His appraising gaze was as rough as a pair of hands; after one look, I felt I had no secrets from him. My throat went dry, my knees soft.

“This is our host.” The woman’s voice drifted over my shoulder. “Curtsy, you simpleton. You are in the presence of royalty. This is the Count cel Rau.”

“My name is Adair.” He stretched a hand toward me, as though to keep me from bowing. “We are in America, Tilde. I understand Americans will not have royalty in their country and so they will not bow to anyone. We must not expect Americans to bow to us.”

“You’ve just arrived in America?” Somehow I found the courage to speak to him.

“A fortnight ago.” He dropped my hand and turned back to his valet.

“From Hungary,” the short, dark man added. “Do you know where that is?”

My head swam. “No, I’m afraid not.” More snorts of laughter sounded behind my back.

“It’s not important,” this Adair, the master of the house, snapped at his minions. “We cannot expect anyone to know of our homeland. Home is farther away than the miles of land and sea we have put behind us.

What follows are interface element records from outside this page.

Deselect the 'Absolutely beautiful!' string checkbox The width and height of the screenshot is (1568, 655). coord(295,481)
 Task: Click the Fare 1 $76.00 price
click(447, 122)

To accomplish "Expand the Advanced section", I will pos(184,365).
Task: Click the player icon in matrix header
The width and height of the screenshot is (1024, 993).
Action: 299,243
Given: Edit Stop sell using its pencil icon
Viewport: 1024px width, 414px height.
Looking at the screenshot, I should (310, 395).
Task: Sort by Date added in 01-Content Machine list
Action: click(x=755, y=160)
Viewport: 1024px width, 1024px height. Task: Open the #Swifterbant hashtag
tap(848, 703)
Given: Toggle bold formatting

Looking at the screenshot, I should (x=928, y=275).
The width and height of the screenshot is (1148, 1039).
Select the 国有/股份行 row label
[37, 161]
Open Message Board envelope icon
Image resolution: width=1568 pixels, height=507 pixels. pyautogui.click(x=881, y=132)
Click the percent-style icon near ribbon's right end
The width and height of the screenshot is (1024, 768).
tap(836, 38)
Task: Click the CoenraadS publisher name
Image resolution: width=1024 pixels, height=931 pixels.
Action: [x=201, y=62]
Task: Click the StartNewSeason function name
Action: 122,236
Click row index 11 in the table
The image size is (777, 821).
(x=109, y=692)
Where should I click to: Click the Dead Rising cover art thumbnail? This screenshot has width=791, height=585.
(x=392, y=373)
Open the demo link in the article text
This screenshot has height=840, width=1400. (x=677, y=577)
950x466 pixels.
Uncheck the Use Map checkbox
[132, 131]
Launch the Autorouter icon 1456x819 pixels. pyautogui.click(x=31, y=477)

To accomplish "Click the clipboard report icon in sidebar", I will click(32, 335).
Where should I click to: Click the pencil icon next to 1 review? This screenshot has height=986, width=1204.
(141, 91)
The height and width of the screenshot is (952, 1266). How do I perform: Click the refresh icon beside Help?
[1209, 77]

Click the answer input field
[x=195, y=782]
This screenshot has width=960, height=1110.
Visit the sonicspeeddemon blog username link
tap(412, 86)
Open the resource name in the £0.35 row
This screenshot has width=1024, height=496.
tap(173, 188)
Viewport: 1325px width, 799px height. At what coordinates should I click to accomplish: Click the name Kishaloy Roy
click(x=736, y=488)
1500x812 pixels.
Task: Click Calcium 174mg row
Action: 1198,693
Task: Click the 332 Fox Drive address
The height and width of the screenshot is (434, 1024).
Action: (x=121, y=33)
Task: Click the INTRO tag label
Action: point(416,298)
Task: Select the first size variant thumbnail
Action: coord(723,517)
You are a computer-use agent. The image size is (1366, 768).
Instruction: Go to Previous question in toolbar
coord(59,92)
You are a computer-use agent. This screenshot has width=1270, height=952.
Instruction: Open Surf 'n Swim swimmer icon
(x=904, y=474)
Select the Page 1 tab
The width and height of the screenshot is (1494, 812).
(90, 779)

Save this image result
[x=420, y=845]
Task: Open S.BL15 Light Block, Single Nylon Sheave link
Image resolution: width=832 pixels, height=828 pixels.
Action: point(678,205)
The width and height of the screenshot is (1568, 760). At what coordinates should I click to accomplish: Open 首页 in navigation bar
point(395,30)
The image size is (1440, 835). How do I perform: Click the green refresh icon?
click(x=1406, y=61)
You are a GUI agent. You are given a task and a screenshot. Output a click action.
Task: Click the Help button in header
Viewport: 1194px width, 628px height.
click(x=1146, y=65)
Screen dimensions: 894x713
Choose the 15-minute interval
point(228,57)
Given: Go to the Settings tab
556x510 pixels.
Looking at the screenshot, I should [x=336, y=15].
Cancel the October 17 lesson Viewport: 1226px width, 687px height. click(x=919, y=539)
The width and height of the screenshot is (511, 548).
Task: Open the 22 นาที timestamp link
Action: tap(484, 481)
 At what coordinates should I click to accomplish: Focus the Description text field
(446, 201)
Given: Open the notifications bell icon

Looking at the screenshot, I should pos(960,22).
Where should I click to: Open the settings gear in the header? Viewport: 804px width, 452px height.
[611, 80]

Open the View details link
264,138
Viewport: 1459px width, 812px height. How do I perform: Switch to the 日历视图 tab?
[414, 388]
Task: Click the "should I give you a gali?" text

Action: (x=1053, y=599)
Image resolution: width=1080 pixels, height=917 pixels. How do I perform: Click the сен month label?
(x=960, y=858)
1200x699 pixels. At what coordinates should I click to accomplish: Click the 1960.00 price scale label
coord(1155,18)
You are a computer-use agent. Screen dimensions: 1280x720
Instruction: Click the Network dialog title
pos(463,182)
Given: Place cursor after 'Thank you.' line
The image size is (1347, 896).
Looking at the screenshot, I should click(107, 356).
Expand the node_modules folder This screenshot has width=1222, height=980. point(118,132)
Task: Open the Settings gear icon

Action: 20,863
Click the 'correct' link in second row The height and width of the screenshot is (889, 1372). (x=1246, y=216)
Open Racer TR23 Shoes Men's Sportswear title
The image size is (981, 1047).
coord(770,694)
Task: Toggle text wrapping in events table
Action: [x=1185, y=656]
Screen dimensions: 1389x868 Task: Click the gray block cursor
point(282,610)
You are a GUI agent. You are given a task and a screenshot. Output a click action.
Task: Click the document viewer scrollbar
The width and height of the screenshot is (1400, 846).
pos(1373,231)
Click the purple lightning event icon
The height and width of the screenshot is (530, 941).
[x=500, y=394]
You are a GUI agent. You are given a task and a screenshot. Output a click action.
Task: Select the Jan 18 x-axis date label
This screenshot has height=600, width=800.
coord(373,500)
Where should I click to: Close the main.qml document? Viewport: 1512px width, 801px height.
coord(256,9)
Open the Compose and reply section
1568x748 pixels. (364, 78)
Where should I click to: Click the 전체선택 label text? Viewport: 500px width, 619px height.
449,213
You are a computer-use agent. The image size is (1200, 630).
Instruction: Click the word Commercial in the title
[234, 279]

It is another world from this place. That is why I have come here-because it is another world.” He gestured toward me. “You-do you have a name?”

“Lanore.”

“You are from here?”

“From Boston? No, I just arrived today. My family”-I stumbled over a hitch in my throat-“lives in the Maine territory, to the north. Have you heard of it?”

“No,” he answered.

“Then we are even.” I don’t know where I found the nerve to joke with him.

“Perhaps we are.” He let the valet adjust his cravat, eyeing me curiously before addressing the trio. “Don’t just stand there,” he said. “Get her ready for the party.”